Render the stretch of data from the line containing "28, 938, 35)" through the line containing "163, 780, 177)" as a Markdown table with the columns Row and Text. Number each line, and leave out any blank lines.

** start of Dataset excerpts **

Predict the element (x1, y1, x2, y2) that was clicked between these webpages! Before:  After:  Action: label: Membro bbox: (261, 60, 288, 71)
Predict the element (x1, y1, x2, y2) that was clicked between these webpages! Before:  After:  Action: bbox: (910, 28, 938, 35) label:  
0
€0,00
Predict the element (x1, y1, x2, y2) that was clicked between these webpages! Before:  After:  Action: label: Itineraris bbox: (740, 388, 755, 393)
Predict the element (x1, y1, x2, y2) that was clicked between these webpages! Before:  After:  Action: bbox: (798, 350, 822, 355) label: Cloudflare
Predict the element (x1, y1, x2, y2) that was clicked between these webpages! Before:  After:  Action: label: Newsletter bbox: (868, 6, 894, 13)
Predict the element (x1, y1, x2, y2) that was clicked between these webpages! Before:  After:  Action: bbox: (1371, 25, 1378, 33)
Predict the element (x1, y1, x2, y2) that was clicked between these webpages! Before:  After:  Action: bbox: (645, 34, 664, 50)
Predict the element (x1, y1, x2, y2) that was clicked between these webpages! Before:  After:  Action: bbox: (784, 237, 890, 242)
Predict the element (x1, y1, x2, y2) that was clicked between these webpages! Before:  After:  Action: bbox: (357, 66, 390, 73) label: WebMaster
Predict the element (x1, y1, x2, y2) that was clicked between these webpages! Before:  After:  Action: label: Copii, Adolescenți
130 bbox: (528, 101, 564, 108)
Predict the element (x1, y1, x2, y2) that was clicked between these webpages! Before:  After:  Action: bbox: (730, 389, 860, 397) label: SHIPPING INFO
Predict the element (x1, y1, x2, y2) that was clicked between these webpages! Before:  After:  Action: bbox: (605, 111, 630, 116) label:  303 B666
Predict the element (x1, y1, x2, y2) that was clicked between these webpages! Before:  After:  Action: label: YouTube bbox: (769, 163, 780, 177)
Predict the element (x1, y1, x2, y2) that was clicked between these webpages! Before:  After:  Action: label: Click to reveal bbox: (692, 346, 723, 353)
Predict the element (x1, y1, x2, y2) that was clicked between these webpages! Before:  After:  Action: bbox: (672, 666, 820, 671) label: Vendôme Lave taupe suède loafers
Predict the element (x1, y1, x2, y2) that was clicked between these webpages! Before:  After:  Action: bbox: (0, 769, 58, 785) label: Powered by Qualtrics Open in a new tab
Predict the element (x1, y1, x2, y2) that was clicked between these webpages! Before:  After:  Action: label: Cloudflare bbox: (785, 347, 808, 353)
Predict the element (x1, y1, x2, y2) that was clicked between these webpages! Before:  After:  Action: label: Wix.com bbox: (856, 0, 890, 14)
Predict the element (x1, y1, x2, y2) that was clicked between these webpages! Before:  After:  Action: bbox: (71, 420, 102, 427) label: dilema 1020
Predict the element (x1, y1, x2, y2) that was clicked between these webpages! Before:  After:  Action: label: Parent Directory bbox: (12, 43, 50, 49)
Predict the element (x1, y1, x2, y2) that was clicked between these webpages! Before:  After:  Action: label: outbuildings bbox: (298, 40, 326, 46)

** end of Dataset excerpts **

* Result:
| Row | Text |
|---|---|
| 1 | Predict the element (x1, y1, x2, y2) that was clicked between these webpages! Before:  After:  Action: bbox: (910, 28, 938, 35) label:   |
| 2 | 0 |
| 3 | €0,00 |
| 4 | Predict the element (x1, y1, x2, y2) that was clicked between these webpages! Before:  After:  Action: label: Itineraris bbox: (740, 388, 755, 393) |
| 5 | Predict the element (x1, y1, x2, y2) that was clicked between these webpages! Before:  After:  Action: bbox: (798, 350, 822, 355) label: Cloudflare |
| 6 | Predict the element (x1, y1, x2, y2) that was clicked between these webpages! Before:  After:  Action: label: Newsletter bbox: (868, 6, 894, 13) |
| 7 | Predict the element (x1, y1, x2, y2) that was clicked between these webpages! Before:  After:  Action: bbox: (1371, 25, 1378, 33) |
| 8 | Predict the element (x1, y1, x2, y2) that was clicked between these webpages! Before:  After:  Action: bbox: (645, 34, 664, 50) |
| 9 | Predict the element (x1, y1, x2, y2) that was clicked between these webpages! Before:  After:  Action: bbox: (784, 237, 890, 242) |
| 10 | Predict the element (x1, y1, x2, y2) that was clicked between these webpages! Before:  After:  Action: bbox: (357, 66, 390, 73) label: WebMaster |
| 11 | Predict the element (x1, y1, x2, y2) that was clicked between these webpages! Before:  After:  Action: label: Copii, Adolescenți |
| 12 | 130 bbox: (528, 101, 564, 108) |
| 13 | Predict the element (x1, y1, x2, y2) that was clicked between these webpages! Before:  After:  Action: bbox: (730, 389, 860, 397) label: SHIPPING INFO |
| 14 | Predict the element (x1, y1, x2, y2) that was clicked between these webpages! Before:  After:  Action: bbox: (605, 111, 630, 116) label:  303 B666 |
| 15 | Predict the element (x1, y1, x2, y2) that was clicked between these webpages! Before:  After:  Action: label: YouTube bbox: (769, 163, 780, 177) |